REQUEST 1:
According to the text on ratifying the auditor appointment, what will the Board of Directors do if the Shareholders reject the nomination?
REQUEST 2:
Write the next part of the text on ratifying the auditor appointment, picking up after its final sentence.

PASSAGE TO READ:
>>>

The engagement of BDO McCabe Lo Limited for non-audit accounting and tax services performed for the Company is limited to those instances in which such services are considered integral to the audit services that it provides or in which there is another compelling rationale for using its services. Pursuant to the Sarbanes-Oxley Act of 2002, all audit and permitted non-audit services to be performed by BDO McCabe Lo Limited require pre-approval by the Audit Committee.

 

Required Vote

 

Appointment of BDO McCabe Lo Limited as the Company’s independent registered public accounting firm for the fiscal year ending March 31, 2007 will require the affirmative vote of a majority of the votes cast at the meeting by the Shareholders entitled to vote thereon. If the Shareholders reject the nomination, the Board of Directors will reconsider its selection.

 

THE BOARD OF DIRECTORS UNANIMOUSLY RECOMMENDS THAT YOU VOTE FOR THE RATIFICATION OF APPOINTMENT OF THE FIRM OF BDO MCCABE LO LIMITED AS THE COMPANY’S INDEPENDENT REGISTERED PUBLIC ACCOUNTING FIRM.

<<<

DATA SHOWN:
>>>

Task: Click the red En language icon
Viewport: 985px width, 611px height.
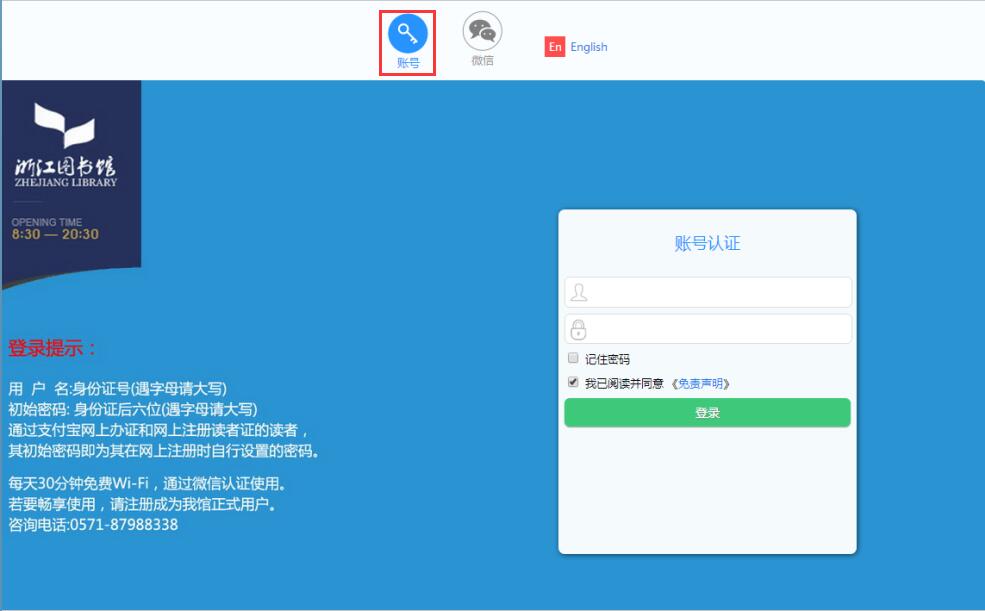Action: click(x=555, y=47)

<<<

EXERCISE RESULT 1:
The Board of Directors will reconsider its selection.

EXERCISE RESULT 2:
23


PROPOSAL NO. 4

 

REMUNERATION OF INDEPENDENT REGISTERED PUBLIC ACCOUNTING FIRM

 

The Board of Directors also seeks Shareholder approval to authorize the Board of Directors to fix the remuneration for the Company’s independent registered public accounting firm with respect to their service to the Company for fiscal year ending March 31, 2007. Information regarding the remuneration paid to the Company’s independent registered public accounting firm last year is set forth under “Proposal No. 3—Appointment of Independent Registered Public Accounting Firm” above.

 

Required Vote

 

Adoption of this proposal requires the affirmative vote of a majority of the votes cast at the meeting by the Shareholders entitled to vote thereon.

 

THE BOARD OF DIRECTORS UNANIMOUSLY RECOMMENDS THAT YOU VOTE FOR THE PROPOSAL TO AUTHORIZE THE BOARD OF DIRECTORS TO FIX THE REMUNERATION FOR THE COMPANY’S INDEPENDENT REGISTERED PUBLIC ACCOUNTING FIRM FOR FISCAL YEAR 2007.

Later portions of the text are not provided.